A PLOS One study by Swiss researchers suggests individuals may have distinct and distinguishable metabolite profiles in their breath. The research team used real-time mass spectrometry to assess exhaled compounds in breath samples from six men and five women. Analyses of the samples — taken at multiple times per day for each individual over nine days — revealed consistent core metabolite "breathprints" that were specific to each individual and remained stable over time. "Consistent with previous metabolomic studies based on urine," authors of the study explain, "we conclude that individual signatures of breath composition exist."
Members of the Gentrepreneur Consortium brought together genotyping and employment data for more than 50,000 European individuals as part of a meta-analysis looking for genetic contributors to entrepreneurial personality traits.

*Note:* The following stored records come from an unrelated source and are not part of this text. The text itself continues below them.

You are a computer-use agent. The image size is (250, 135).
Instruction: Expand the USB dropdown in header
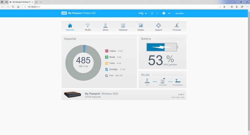tap(142, 13)
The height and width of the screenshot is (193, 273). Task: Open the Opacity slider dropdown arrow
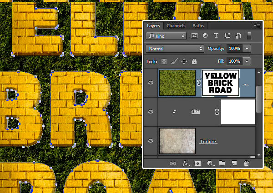pos(247,49)
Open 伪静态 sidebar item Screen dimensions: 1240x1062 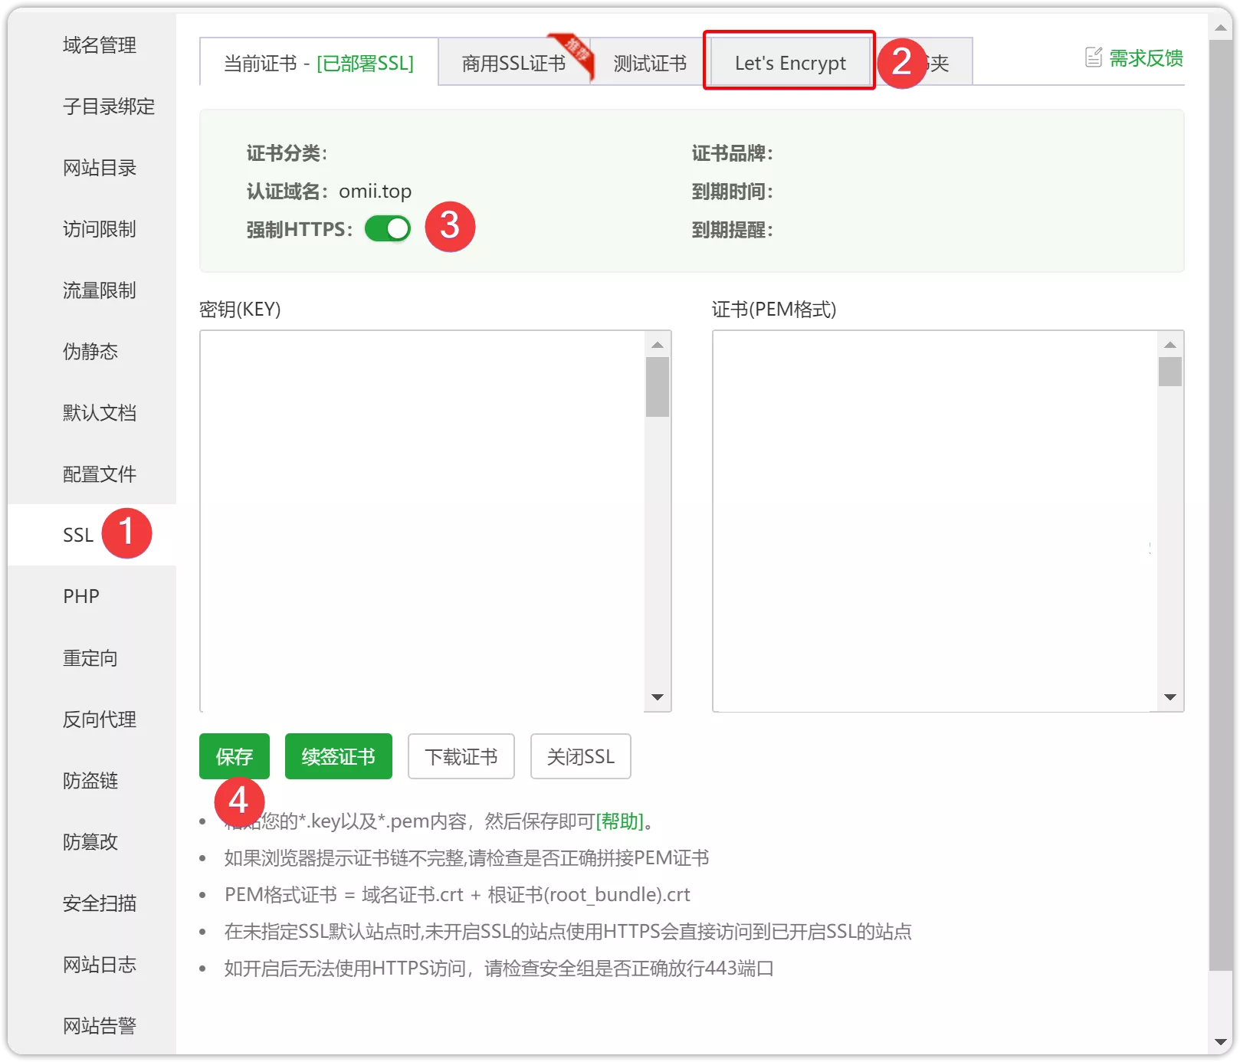[x=90, y=352]
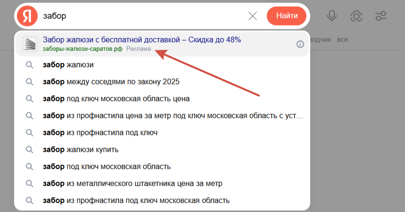Open the все tab behind dropdown
This screenshot has width=405, height=212.
click(x=343, y=40)
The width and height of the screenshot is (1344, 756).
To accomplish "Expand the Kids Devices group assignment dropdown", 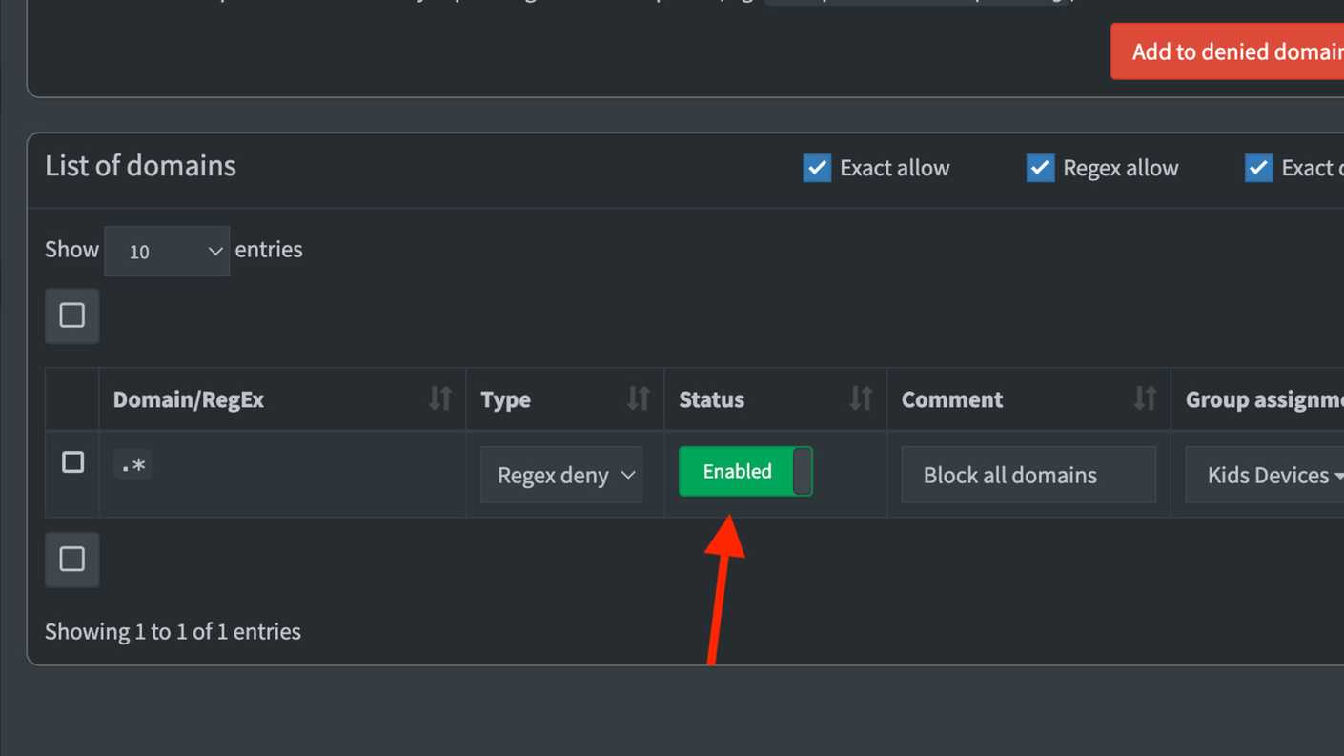I will (x=1265, y=475).
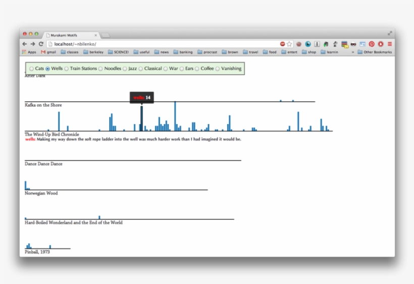Open the gmail bookmark link
Viewport: 414px width, 284px height.
point(48,52)
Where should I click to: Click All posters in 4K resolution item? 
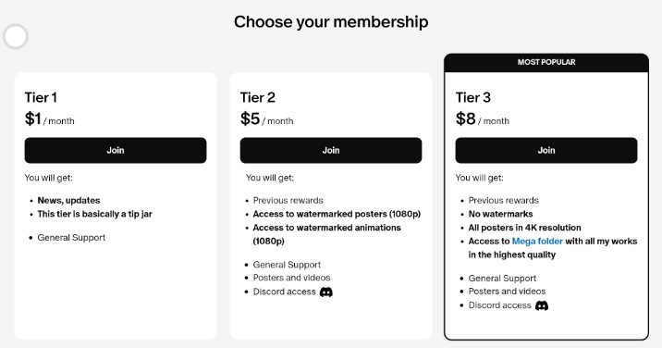[x=524, y=228]
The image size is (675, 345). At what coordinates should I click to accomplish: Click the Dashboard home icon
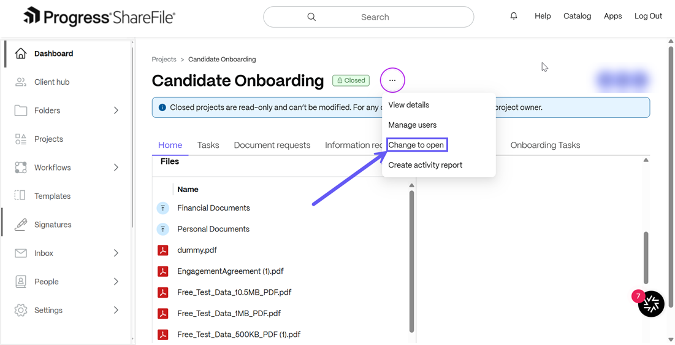point(21,53)
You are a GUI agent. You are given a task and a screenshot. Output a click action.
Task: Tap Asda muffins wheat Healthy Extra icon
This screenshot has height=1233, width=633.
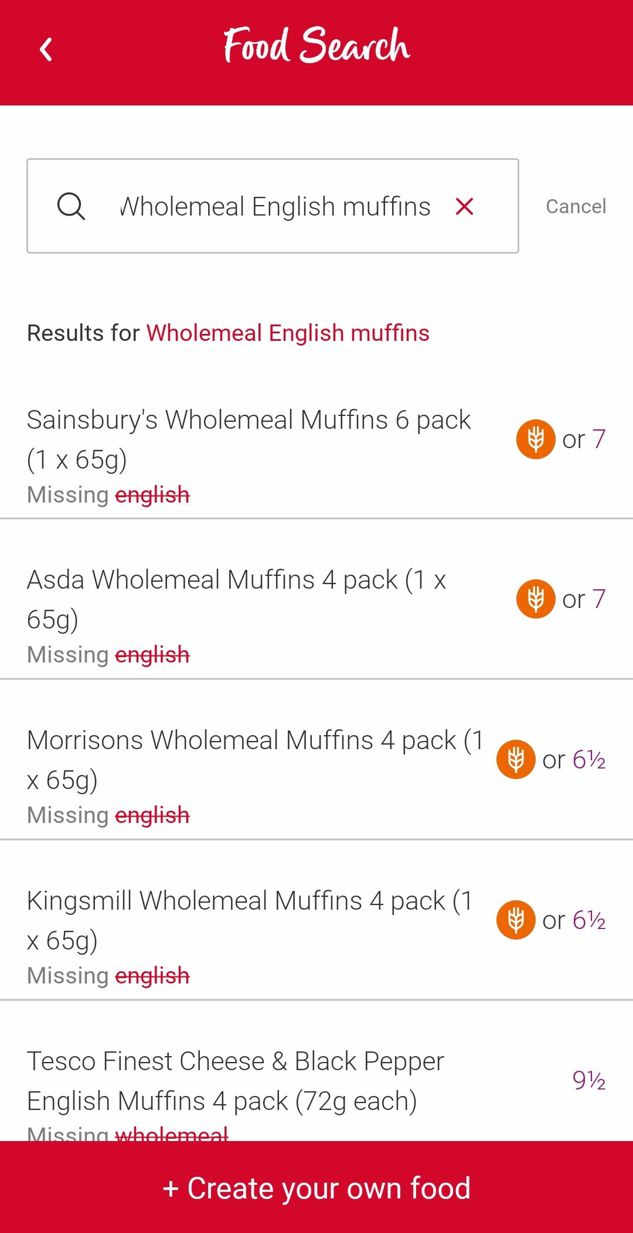click(536, 599)
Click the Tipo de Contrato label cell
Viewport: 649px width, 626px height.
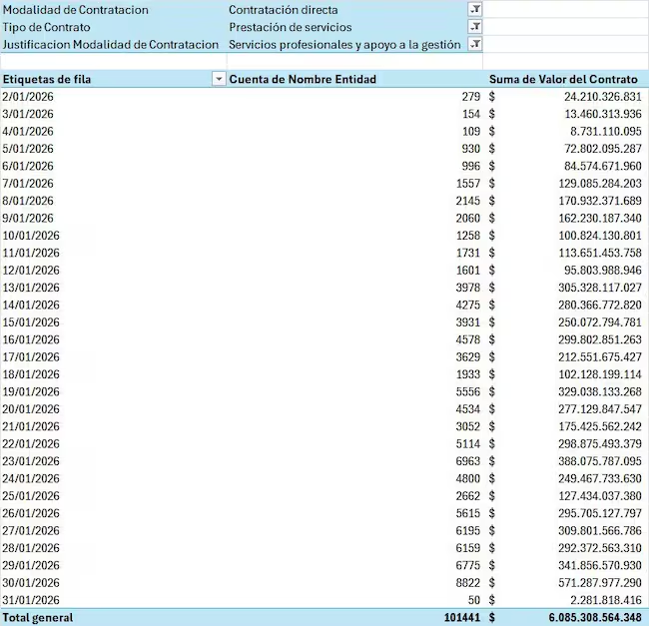pyautogui.click(x=46, y=27)
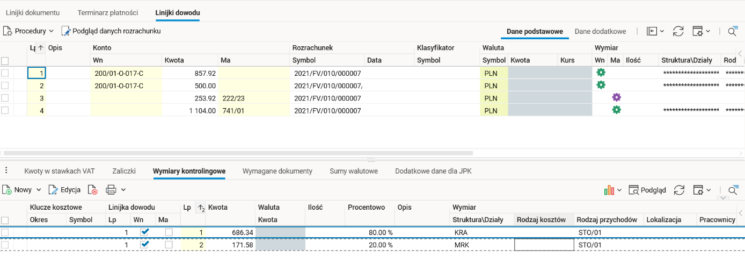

As they report in PLOS One, the researchers did not find individual SNPs of significant effect, though their findings hint that common genetic variants spread across many genes may explain a considerable proportion of self-employment heritability (as estimated using twin data). "Although self-employment is a multi-faceted, heavily environmentally influenced, and biologically distal trait," study authors note, "our results are similar to those for other genetically complex and biologically more proximate outcomes, such as height, intelligence, personality, and several diseases."
A PLOS Genetics study by the Uppsala University's Siv Andersson and colleagues from Sweden, Greece, and Austria outlines a multiple displacement amplification-based scheme for sequencing the genomes of bacterial endosymbionts that can't be cultured in the lab. The group sequenced representatives from two strains of Wolbachia (an intracellular symbiont) that seem to co-infect the Drosophila simulans fly. Comparative genomic analyses of these so-called wHa and wNo strains revealed that the strains are not only genetically distinct Wolbachia clades, but also that they can co-exist in the same host without mixing.